■ What you have to do: Revise the stretch of the stage-selection article below from "Drive train -- The" through "in the system." so that "mechanisms" becomes "linkages".

■ Excerpt:
+++++
Selecting a Stage and Motion Controller for Your Automation Application

Publish Date: Sep 02, 2016 | 17 Ratings | 3.88 out of 5 | Print

Overview

Motion control is used in a variety of applications. One of the most common applications involves moving an object from one position to another. Suppliers design motion control boards to interface to motors. However, rotary motors alone are not very useful for moving objects from one place to another. One common way to change the rotary motion of a rotary motor to useful motion is by connecting the motor to a stage. Stages are mechanical devices that provide linear or rotary motion that is useful in positioning and moving objects. They come in a variety of different types and sizes, so you can use them in many different applications. To find the correct stage for your application, you need to be familiar with some of the common terminology used when describing stages. Some of the key terms to understand when selecting a stage include:

Accuracy -- How closely the length of a commanded move compares to a standard length.
Resolution -- What is the smallest length of travel of which a system is capable? This can be as small as a few nanometers.
Travel distance -- This is the maximum length the system is capable of moving in one direction.
Repeatability -- Repeatability is defined as the repeated motion to a commanded position under the same conditions.
Uni-directional repeatability -- Measures the ability to return to the point from one direction.
Bi-directional repeatability -- Measures the ability to return to the point from both directions.
Maximum load -- This is the maximum weight the stage is physically designed to carry, given accuracy and repeatability.
Prime mover -- You designate a prime mover as the actuator or motor that is actually performing the motion.
Drive train -- The drive train refers to the mechanisms attached to the motor transferring the movement from the motor shaft to other mechanical components in the system.

Table of Contents

  1. Which Stage Is Right for You?
  2. Backlash
  3. Synchronizing Motion and Measurements for Faster Results
  4. Motion Control Programming for Stages
  5. Example Applications

1. Which Stage Is Right for You?
+++++
■ Information given:
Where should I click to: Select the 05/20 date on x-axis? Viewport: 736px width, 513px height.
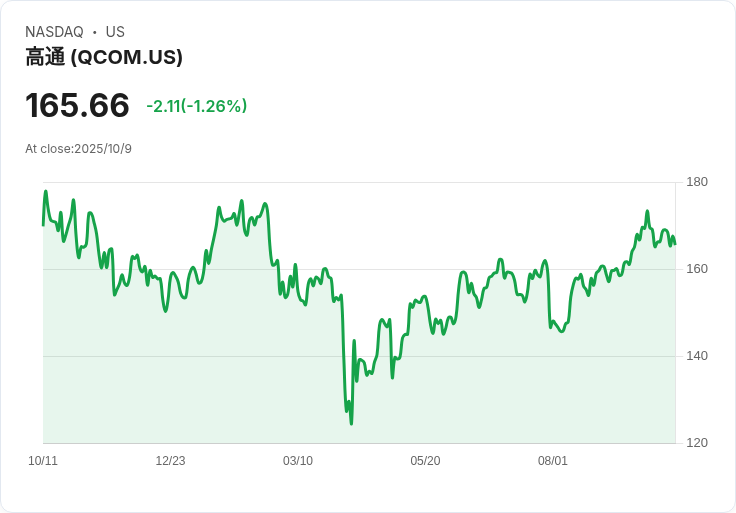pyautogui.click(x=425, y=461)
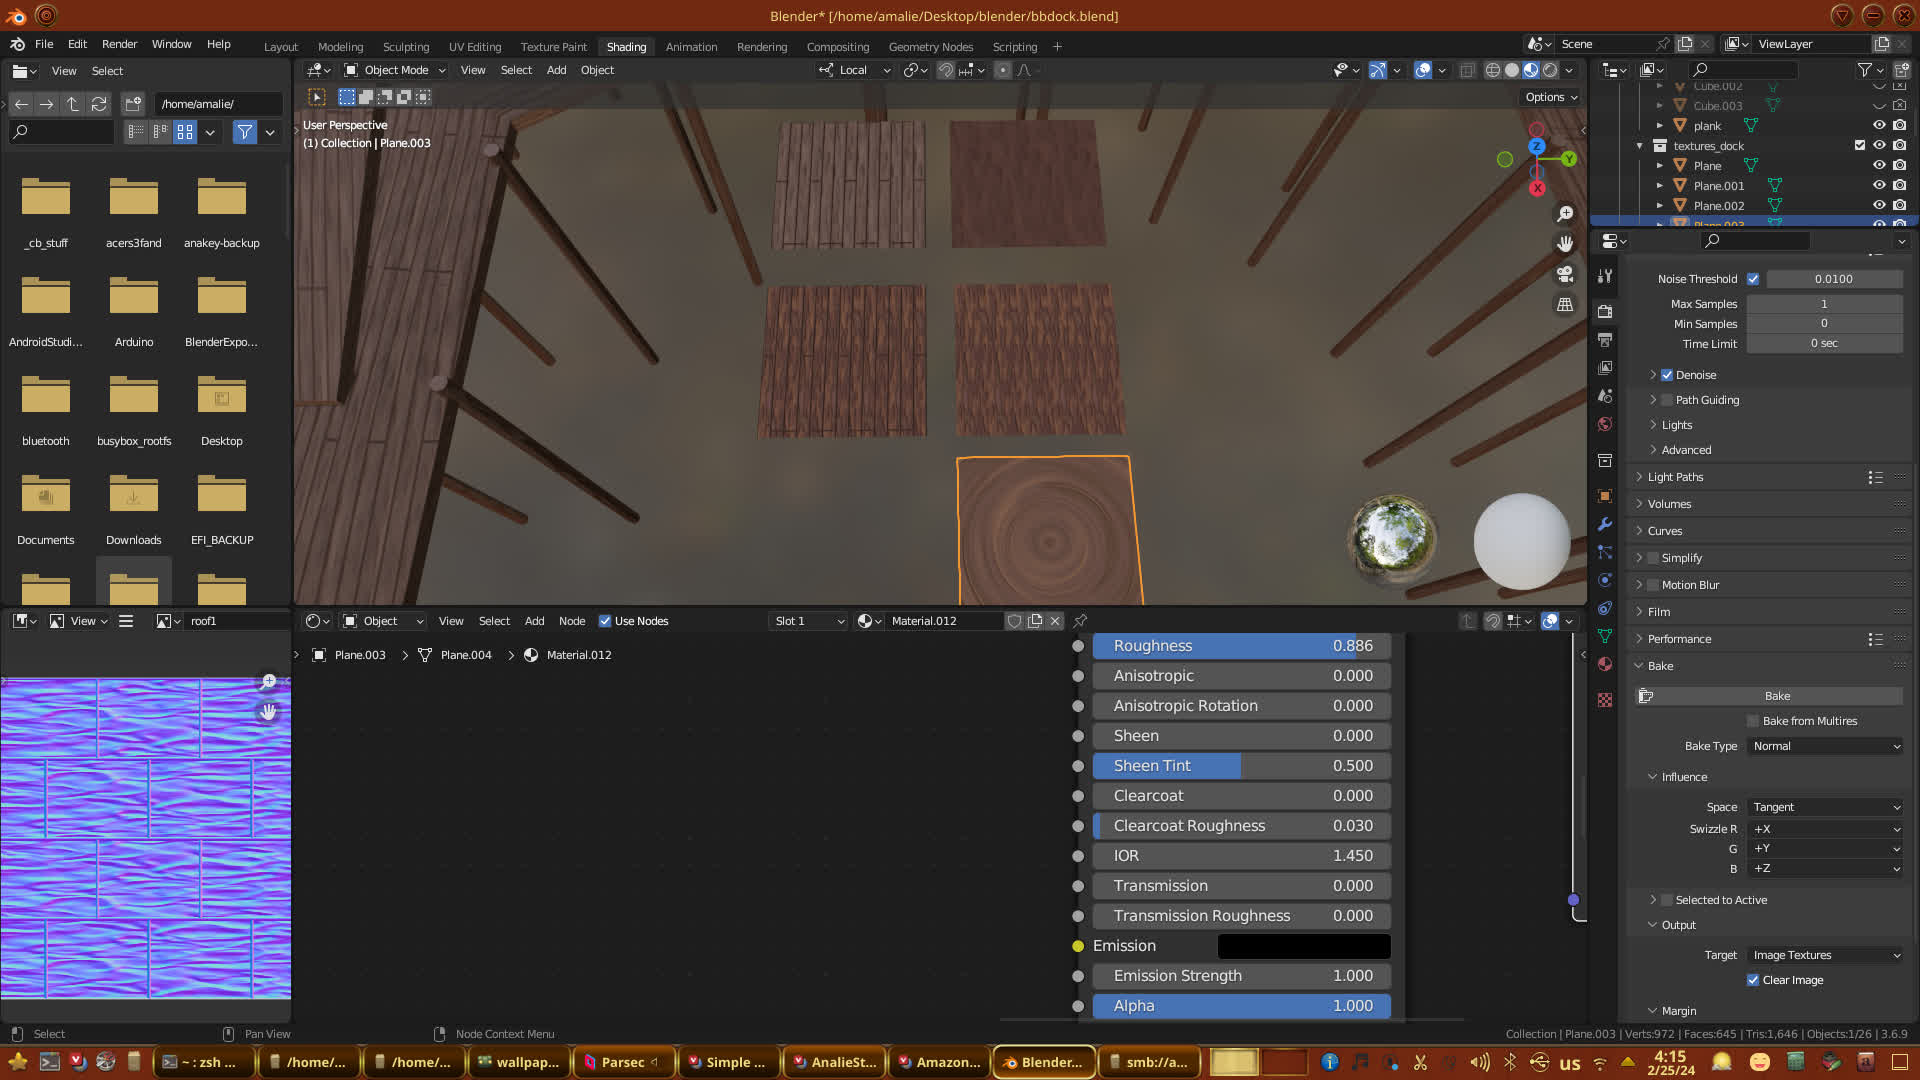1920x1080 pixels.
Task: Click the zoom magnifier icon in viewport
Action: [x=1565, y=214]
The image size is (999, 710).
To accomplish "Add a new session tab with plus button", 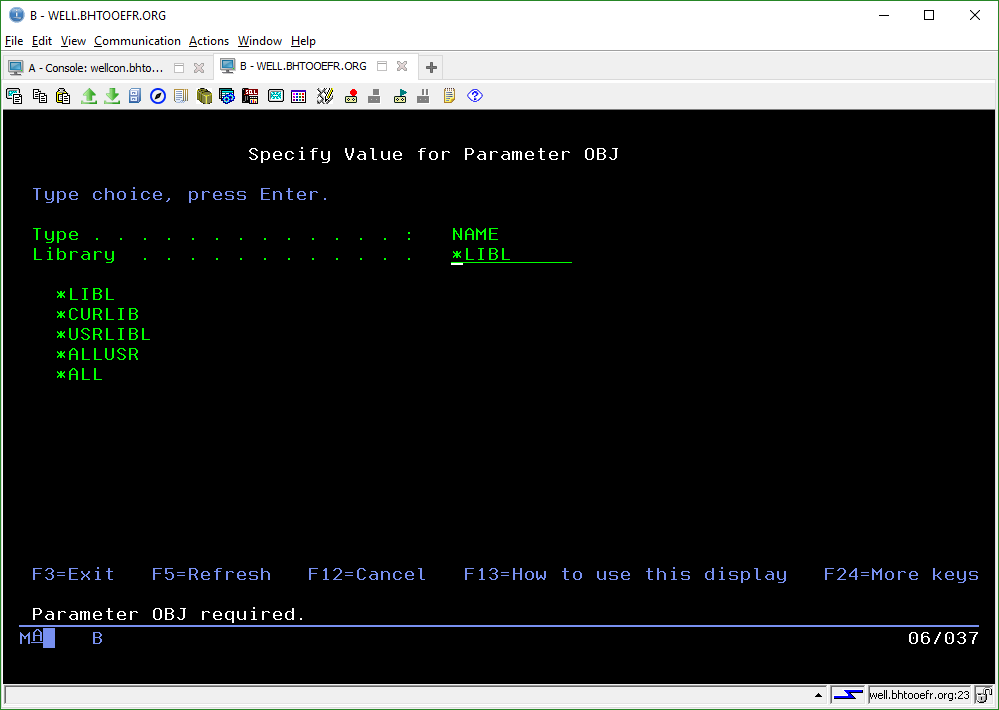I will (x=431, y=68).
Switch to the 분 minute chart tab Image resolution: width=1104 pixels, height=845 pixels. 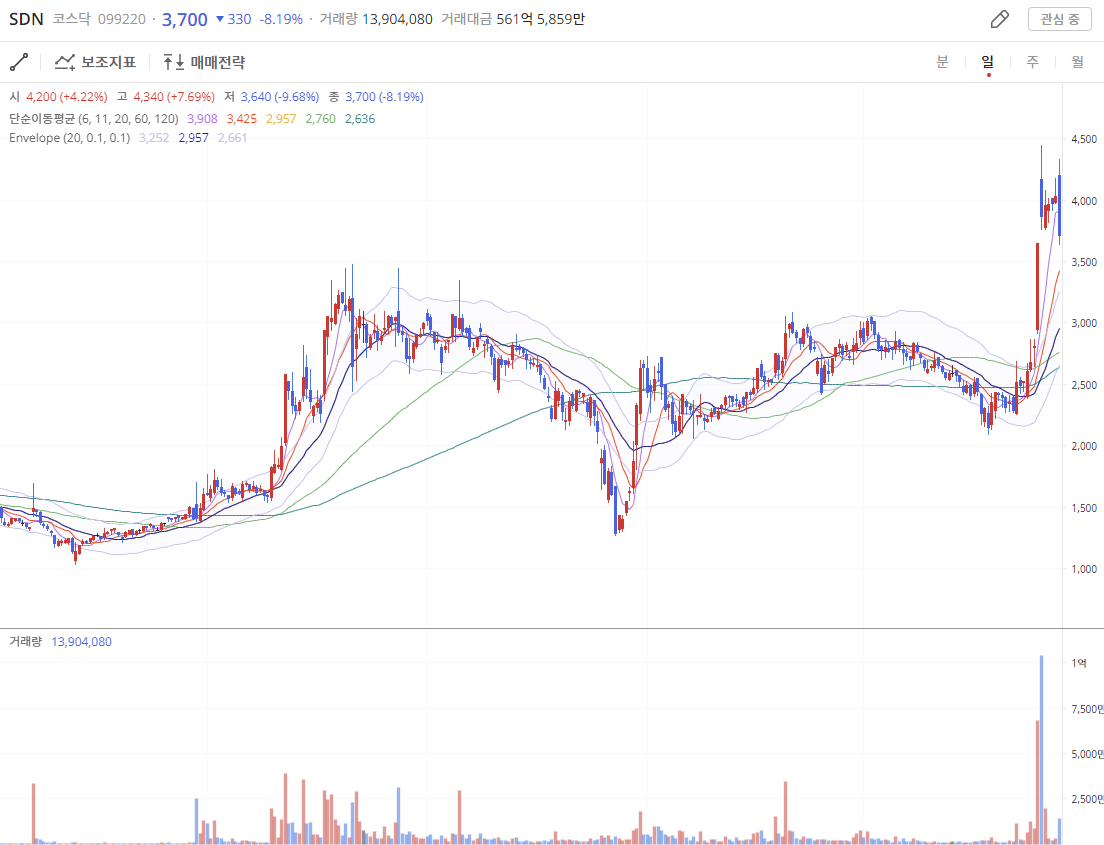coord(942,62)
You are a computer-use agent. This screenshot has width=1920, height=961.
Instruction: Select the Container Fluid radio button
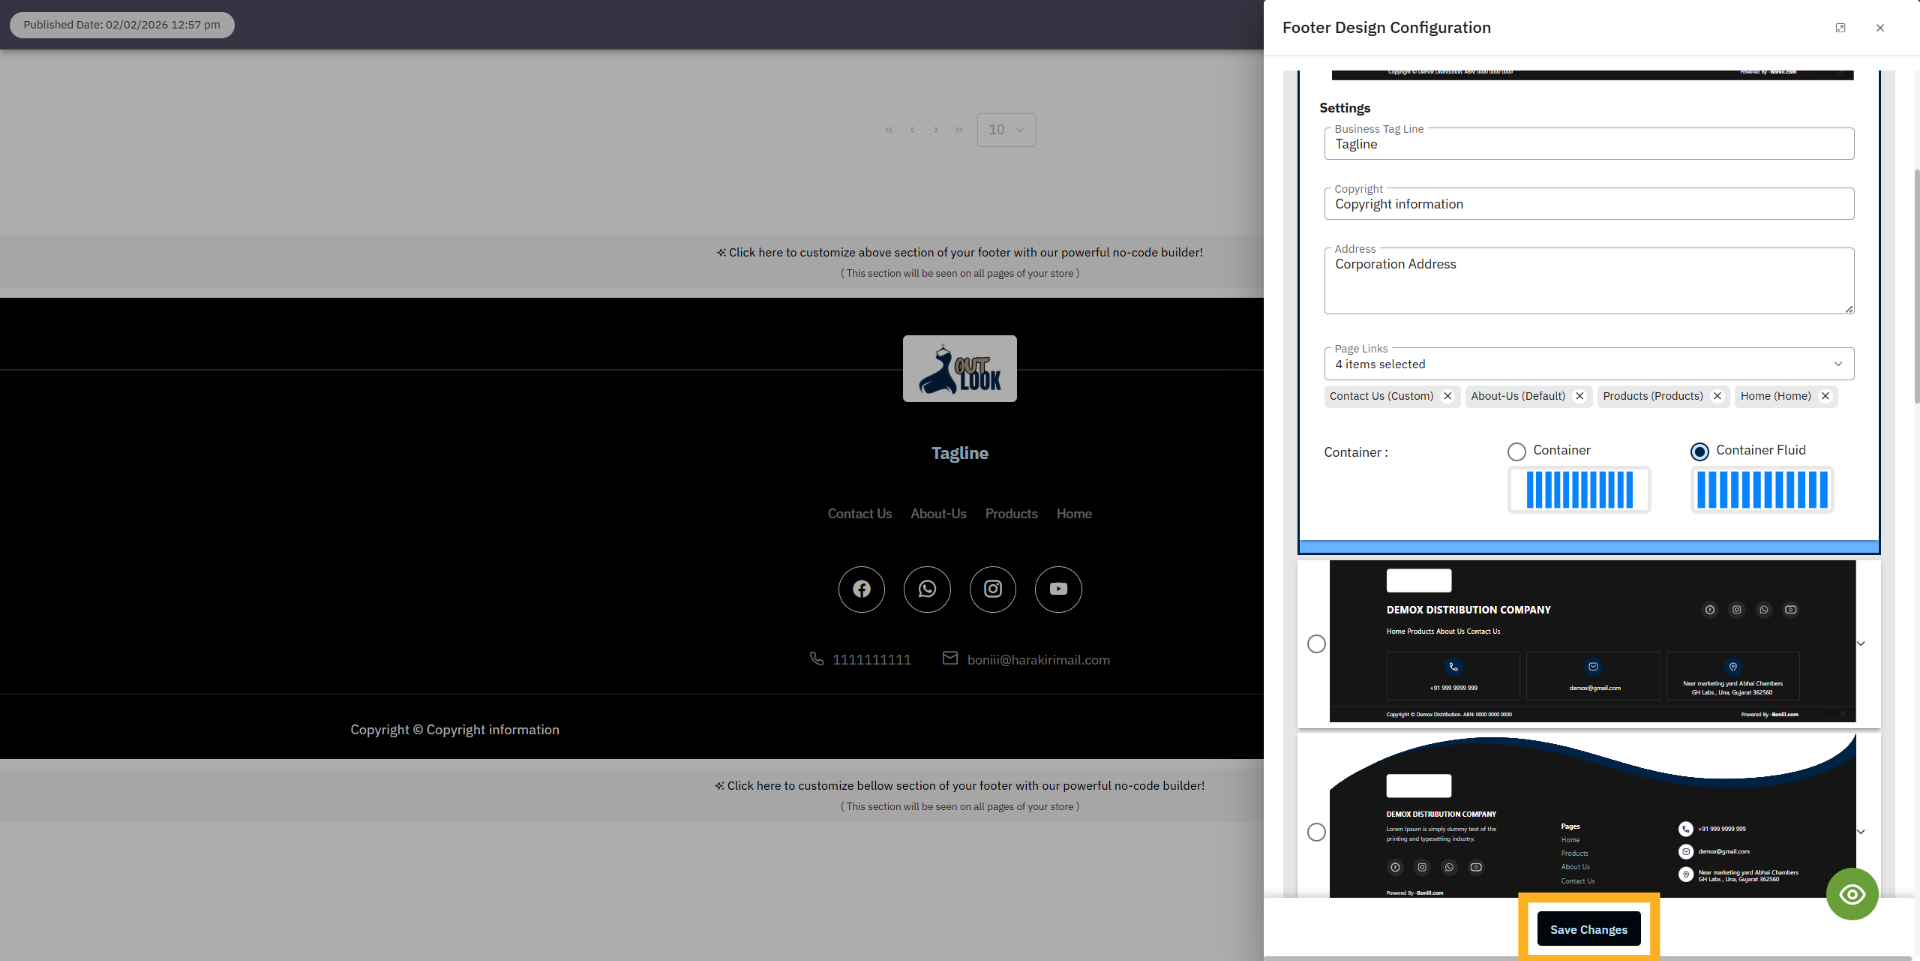[1700, 451]
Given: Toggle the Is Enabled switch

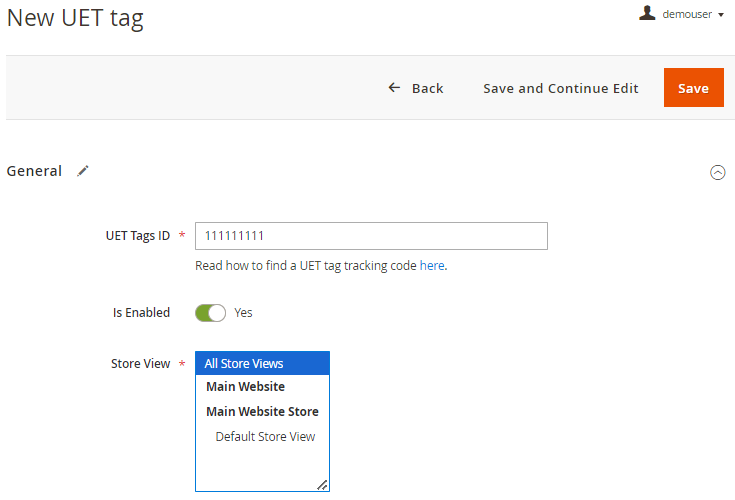Looking at the screenshot, I should pos(210,313).
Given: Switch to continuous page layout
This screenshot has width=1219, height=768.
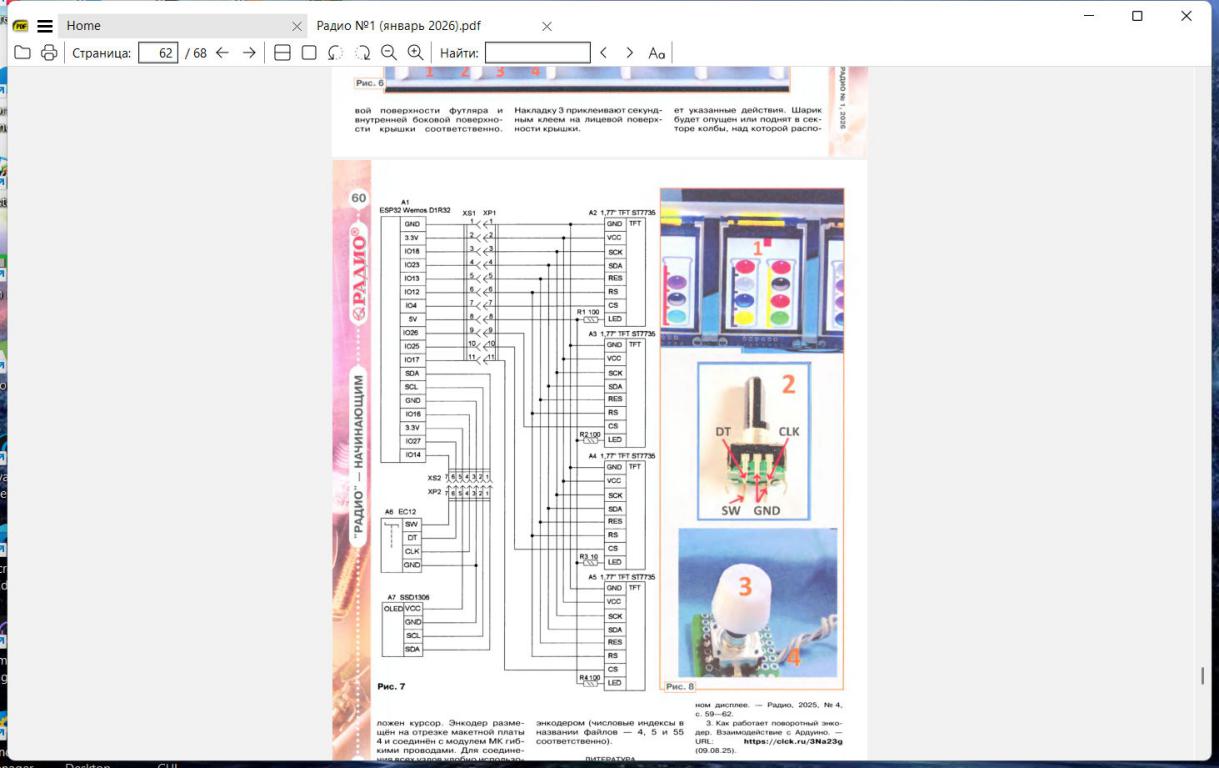Looking at the screenshot, I should [282, 53].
+++++
■ Response below:
Drive train -- The drive train refers to the linkages attached to the motor transferring the movement from the motor shaft to other mechanical components in the system.